Putting the High Back into the High Holidays at P’nai Or

— by Tobie Hoffman

This fall, in Summit Church’s Fellowship Hall, a High Holiday gathering unlike anything you may have ever experienced will unfold again, as P’nai Or – the Mt. Airy Jewish renewal congregation whose name means “Faces of Light” – offers High Holiday services of a different stripe to seekers of all backgrounds.

The High Holidays at P’nai Or are Jewish renewal at its best,” said Rabbi Marcia Prager who has been co-leading these festive gatherings, along with many talented P’nai Or members, for eighteen years. “We blend traditional liturgy with uplifting heart-opening poetic translations so that Hebrew and English prayers flow intertwined with each other. The music is profound – deep, high and sweet in a way that caresses your soul. And of course, everyone is included. There is passionate prayer, quiet meditation, opportunities to reflect and do some pretty deep inner work, and also time to share, to be creative and even make some new friends.”

More after the jump.
P’nai Or High Holidays are a great introduction to the themes of this season in the Jewish year, and to different styles and approaches to these themes that can make them even more powerful and personally relevant. “If you have grown past thinking of God as a judgmental King on a throne, and are ready for some of the more potent imagery that grows out of the Jewish mystical tradition, P’nai Or will be a refreshing change for you too,” said Abby Michaleski who came to P’nai Or after trying many different congregations.  

“I needed a more dynamic, more integrated way of understanding the creative life-force that I experience in the world and in my life. P’nai Or High Holidays takes the traditional liturgy and imagery and makes it soar in a way that is resonant with my experience. Boy was this a wow.”

“I wanted an informal, really friendly environment where I could have a spiritual experience, and also bring my kids” said Sam Steinig and his wife Rodi, who come with their daughters. The P’nai Or Children’s Program runs through the holiday, offering a blend of childcare and High Holiday activities and projects for children. We can bring our kids into the service to be with us, and also let them be with other kids and have educational fun.”

The themes of celebrating life and re-aligning with the Power that promotes goodness are strong currents at these gatherings.  The High Holidays invite us to work together for forgiveness, compassion, and shalom – which means wholeness, fulfillment and perfection, as well as peace. All the songs, all the prayers and all the inner work we do helps us heal our inner hurts and rededicate ourselves to be the best we can be, internally, in our relationships, and in the world.

Would you like to come? We would love to meet you! Because the sustainability of the P’nai Or community is dependent on dues and contributions, there is a suggested donation for attending. However, if this is your first experience with P’nai Or we invite you to make the donation that feels right to you. No one is ever turned away from a P’nai Or gathering for financial reasons.

Erev Rosh Hashana:  
WEDNESDAY evening, Sept. 28,  6 – 7:30 PM.
A short festive gathering: singing, davenen’, candle-lighting and apples & honey.

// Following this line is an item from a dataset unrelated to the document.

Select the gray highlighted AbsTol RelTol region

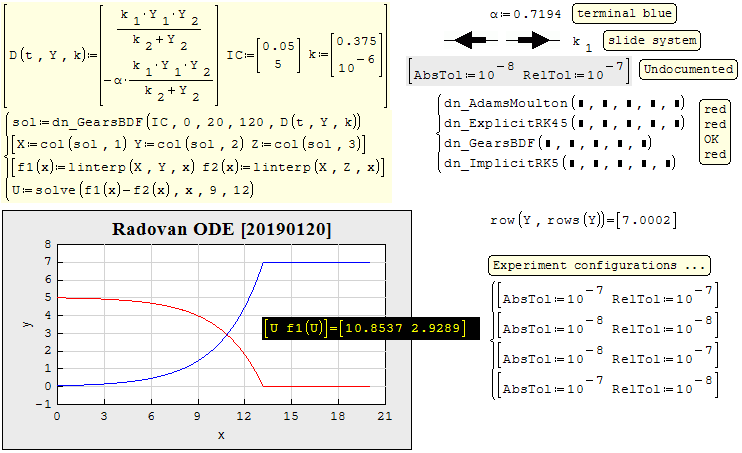520,73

Rosh Hashana morning services:
THURSDAY morning, Sept. 29,  10 AM – 2 PM !
FRIDAY morning, Sept. 30,  10 AM – 2 PM  

A vegetarian dairy potluck lunch follows the service each day – please bring food to share.

Yom Kippur:
FRIDAY evening, Oct. 7,  6 – 9 PM.
Evening Service.  Kol Nidre – 6:15 Sharp!

SATURDAY Oct. 8,  10 AM – 9 PM.
Day service:  All day and evening including  Havdala  and  N’eila.
A vegetarian/dairy break-fast follows.  Please bring food to share.

Check our website for more info on P’nai Or, our community, our services,  and High Holiday registration. Or email: pnaiorrabbi@aol.com

Summit Church is on Greene and Westview in West Mt. Airy, one block from Lincoln Drive, and one block from Weaver’s Way Co-op. Services are in Fellowship Hall. Come in through the Greene St. Entrance and up the stairs! We look forward to meeting you!